El Ayuntamiento analiza el informe aportado por el Festival de Les Arts para "velar que se cumpla la normativa del ruido"
A nueve días del evento musical, CACSA tiene que autorizar que cumple con la ordenanza acústica para poder realizarse en su ubicación habitual.
Más información: El Festival de Les Arts presenta la documentación para verificar que se ajusta a la normativa del ruido a diez días del evento
Técnicos del Ayuntamiento de Valencia están revisando la "voluminosa" documentación remitida por la Ciudad de las Artes y las Ciencias sobre la celebración en su entorno del Festival de Les Arts, previsto para los próximos días 5 y 6 de junio.
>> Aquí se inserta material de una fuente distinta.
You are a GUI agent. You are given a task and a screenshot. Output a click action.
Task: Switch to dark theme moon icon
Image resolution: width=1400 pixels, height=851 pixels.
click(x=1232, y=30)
Así lo aseguró este miércoles el concejal de Urbanismo, Juan Giner, quien aseguró que el Ayuntamiento hizo un requerimiento a CACSA, dependiente de la Generalitat y ente que autoriza el festival, para "recordarle que debe cumplir toda la normativa en materia acústica".
Les Arts es el único macroevento que no ha cambiado de ubicación tras la sentencia que da la razón a los vecinos de la zona en su reclamación por molestias por ruido.
Giner explicó que CACSA "ha remitido una documentación muy voluminosa sobre el cumplimiento de normativa y hay un equipo técnico específico del Ayuntamiento revisándola".
"Cuando tengamos las conclusiones técnicas sobre cumplimiento o no, les podremos informar", añadió.
La promotora del festival presentó a CACSA un informe para no tener que trasladar su festival. La empresa lleva desde marzo -cuando se hizo pública la sentencia judicial- trabajando en soluciones contra el ruido para poder celebrarlo donde siempre, como avanzó EL ESPAÑOL.
Tras una importante inversión en posibles soluciones contra el ruido, la organización presentó la documentación a diez días del evento, y confiando plenamente en que se pueda desarrollar en su ubicación inicial.
Sentencia judicial
El pasado mes de marzo, el Juzgado de lo Contencioso-Administrativo número 8 de Valencia puso límites estrictos a la celebración de eventos musicales masivos en este espacio debido a la contaminación acústica.
Instó al Ayuntamiento de Valencia y a CACSA a prohibir o reubicar cualquier actividad que supere el ruido que marca la ordenanza.
El juez estima que el ruido de los eventos (en la sentencia analiza el Big Sound, un concierto de Raphael y de la discoteca Umbracle) vulnera derechos fundamentales de los vecinos y condena al Consistorio a indemnizarlos con 3.000 euros a cada uno de los demandantes.
En este contexto, el Ayuntamiento instó a CACSA, que es quien otorga las licencias para los eventos, a cumplir con la sentencia.
Por su parte, CACSA solicitó a los tribunales mantener las actividades musicales en su ubicación original siempre que se garantice que no se supera el ruido permitido y adoptando medidas adicionales.
Ahora tiene que analizar la documentación aportada y tomar una decisión sobre la ubicación del evento musical.